The trial of app-based Covid-19 ‘health passport’ CommonPass is due to go ahead at Heathrow this week, following an initial test on a Hong Kong-Singapore flight.

Volunteers among the passengers on a United Airlines flight from Heathrow to New York Newark will take a Covid-19 test up to 72 hours before travelling and log the results on the CommonPass app on their phones.

The app generates a QR code which can be scanned by airline and border staff.

More‘Covid-passport’ could eliminate need for quarantine

CommonPass was developed by Swiss-based, non-profit organisation the Commons Project and is backed by the World Economic Forum (WEF).

Meanwhile, UKinbound, which represents 100 tour operators, and Avanti Destinations, one of the biggest tour firms in the US, have urged Boris Johnson to introduce pre-departure testing to replace full quarantine.

This could see travel and tourism in 2021 return to 50% of 2019 levels, they claim.

US travellers would switch to other European countries that already have testing regimes for arrivals if the UK delayed, they warned.

Launched on October 7, the CommonPass aims to develop a global framework for verifying travellers’ health data against destination countries’ entry requirements.

Travellers take a Covid-19 test at a certified lab, upload the results to their phone and complete any additional health screening questionnaire required by the destination country.

The first trial took place earlier this month on a Cathay Pacific flight between Hong Kong and Singapore Changi.

Authorities in Hong Kong and Singapore subsequently announced an agreement in principle on setting up an ‘Air Travel Bubble’ between the two cities on October 15. Details have yet to be worked out.

The tests at Heathrow will be administered by travel and medical services firm Collinson in testing facilities set up with ground-handler Swissport. The lab tests will be carried out by testing company Prenetics.

Collinson joint chief executive David Evans said: “The ability to demonstrate the validity of testing upon arrival or before departure is key to reopening borders.”

Officials from US Customs and Border Protection (CBP) and the US Centers for Disease Control and Prevention (CDC) were set to observe the United Airlines flight test at Heathrow, which was originally due to take place last week.

Steve Morrissey, United regulatory and policy vice president, said: “Trials with solutions like CommonPass are critical to demonstrate the potential for testing as an alternative to blanket quarantine measures or travel restrictions.”

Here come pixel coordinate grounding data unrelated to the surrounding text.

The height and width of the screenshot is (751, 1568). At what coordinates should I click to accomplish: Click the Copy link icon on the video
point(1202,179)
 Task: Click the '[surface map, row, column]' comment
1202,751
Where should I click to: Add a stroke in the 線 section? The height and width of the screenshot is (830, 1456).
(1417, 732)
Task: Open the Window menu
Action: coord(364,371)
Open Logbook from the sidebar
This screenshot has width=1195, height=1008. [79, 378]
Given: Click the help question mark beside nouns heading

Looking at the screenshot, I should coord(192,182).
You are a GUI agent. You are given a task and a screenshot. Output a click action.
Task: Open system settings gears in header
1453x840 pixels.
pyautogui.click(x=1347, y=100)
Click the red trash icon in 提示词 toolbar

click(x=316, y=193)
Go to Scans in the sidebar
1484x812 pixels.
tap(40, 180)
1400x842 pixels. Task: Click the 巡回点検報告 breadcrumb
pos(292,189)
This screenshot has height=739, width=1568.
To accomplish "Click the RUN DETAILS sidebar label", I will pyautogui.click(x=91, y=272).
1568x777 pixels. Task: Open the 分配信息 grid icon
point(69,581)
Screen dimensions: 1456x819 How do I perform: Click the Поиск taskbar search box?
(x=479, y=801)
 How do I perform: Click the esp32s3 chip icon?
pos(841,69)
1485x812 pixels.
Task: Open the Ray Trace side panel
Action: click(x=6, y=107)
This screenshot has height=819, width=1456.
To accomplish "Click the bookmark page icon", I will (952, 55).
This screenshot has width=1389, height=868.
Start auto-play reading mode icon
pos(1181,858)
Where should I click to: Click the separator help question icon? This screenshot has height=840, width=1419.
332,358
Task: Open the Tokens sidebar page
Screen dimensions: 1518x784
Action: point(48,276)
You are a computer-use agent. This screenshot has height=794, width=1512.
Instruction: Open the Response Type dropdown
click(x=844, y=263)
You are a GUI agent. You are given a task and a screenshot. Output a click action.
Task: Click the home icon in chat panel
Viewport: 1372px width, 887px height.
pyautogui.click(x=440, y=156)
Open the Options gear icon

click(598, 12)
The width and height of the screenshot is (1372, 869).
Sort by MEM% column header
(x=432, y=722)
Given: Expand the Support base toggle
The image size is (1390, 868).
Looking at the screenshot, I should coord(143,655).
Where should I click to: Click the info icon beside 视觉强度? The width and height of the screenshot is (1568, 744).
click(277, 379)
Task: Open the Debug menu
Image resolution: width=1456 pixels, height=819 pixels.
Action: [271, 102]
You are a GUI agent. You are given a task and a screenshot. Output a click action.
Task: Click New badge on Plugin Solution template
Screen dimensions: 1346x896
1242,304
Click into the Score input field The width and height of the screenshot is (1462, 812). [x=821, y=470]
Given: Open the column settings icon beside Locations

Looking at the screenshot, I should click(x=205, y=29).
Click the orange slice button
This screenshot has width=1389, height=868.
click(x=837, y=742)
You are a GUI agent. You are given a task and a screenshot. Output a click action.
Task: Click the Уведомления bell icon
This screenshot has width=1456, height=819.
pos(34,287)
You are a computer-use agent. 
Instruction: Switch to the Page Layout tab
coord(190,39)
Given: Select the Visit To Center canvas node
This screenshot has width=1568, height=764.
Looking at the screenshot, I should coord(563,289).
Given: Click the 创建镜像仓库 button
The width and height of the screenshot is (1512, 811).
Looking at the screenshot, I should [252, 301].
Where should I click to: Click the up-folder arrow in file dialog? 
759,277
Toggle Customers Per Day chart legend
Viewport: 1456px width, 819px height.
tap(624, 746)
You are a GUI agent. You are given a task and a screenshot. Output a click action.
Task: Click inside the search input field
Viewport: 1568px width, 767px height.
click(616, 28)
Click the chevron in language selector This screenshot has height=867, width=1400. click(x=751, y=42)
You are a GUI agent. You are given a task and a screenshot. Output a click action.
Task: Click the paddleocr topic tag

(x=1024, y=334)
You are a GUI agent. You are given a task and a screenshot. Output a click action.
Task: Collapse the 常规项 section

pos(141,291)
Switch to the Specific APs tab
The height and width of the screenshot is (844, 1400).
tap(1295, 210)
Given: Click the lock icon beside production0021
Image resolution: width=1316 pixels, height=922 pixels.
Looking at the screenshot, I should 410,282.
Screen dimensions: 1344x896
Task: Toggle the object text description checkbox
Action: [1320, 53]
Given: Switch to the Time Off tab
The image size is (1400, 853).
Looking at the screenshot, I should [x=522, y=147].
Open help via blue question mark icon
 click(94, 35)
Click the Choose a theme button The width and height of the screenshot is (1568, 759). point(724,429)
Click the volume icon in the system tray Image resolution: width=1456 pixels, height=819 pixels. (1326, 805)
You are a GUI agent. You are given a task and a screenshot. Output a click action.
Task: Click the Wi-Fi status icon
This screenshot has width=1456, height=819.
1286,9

Heathrow process improvement director Mark Burgess added: “Heathrow has been calling for the creation of a common international standard. Cross-border pilots such as these could help unlock the benefits of testing in aviation.

“We’re looking forward to reviewing the findings of these trials.”

The trials will be extended over coming months with deployment planned from early 2021.

Collinson noted: “At present, Covid-19 test results are frequently shared on printed paper from unknown labs, often in languages foreign to those inspecting them. There is no standard format or certification system.”

Dr Bradley Perkins, Commons Project chief medical officer, said: “Without the ability to trust Covid-19 tests across international borders, many countries will feel compelled to retain full travel bans and mandatory quarantines.

“The goal of the pilots is to demonstrate to governments they can rely on CommonPass as a health data trust framework.”

The WEF said in a statement: “CommonPass aims to develop a standard global model to enable: people to document and present their Covid-19 status (either as test results or an eventual vaccination status) to facilitate international travel and border crossing.

“It serves as a neutral platform which creates the interoperability needed for various ‘travel bubbles’ to connect and for countries to trust one another’s data.”

The WEF said the trials would address questions including: can a lab result from another country be trusted? Is the lab accredited? Is the person who took the test the person travelling? Does a traveller meet a country’s border entry requirements?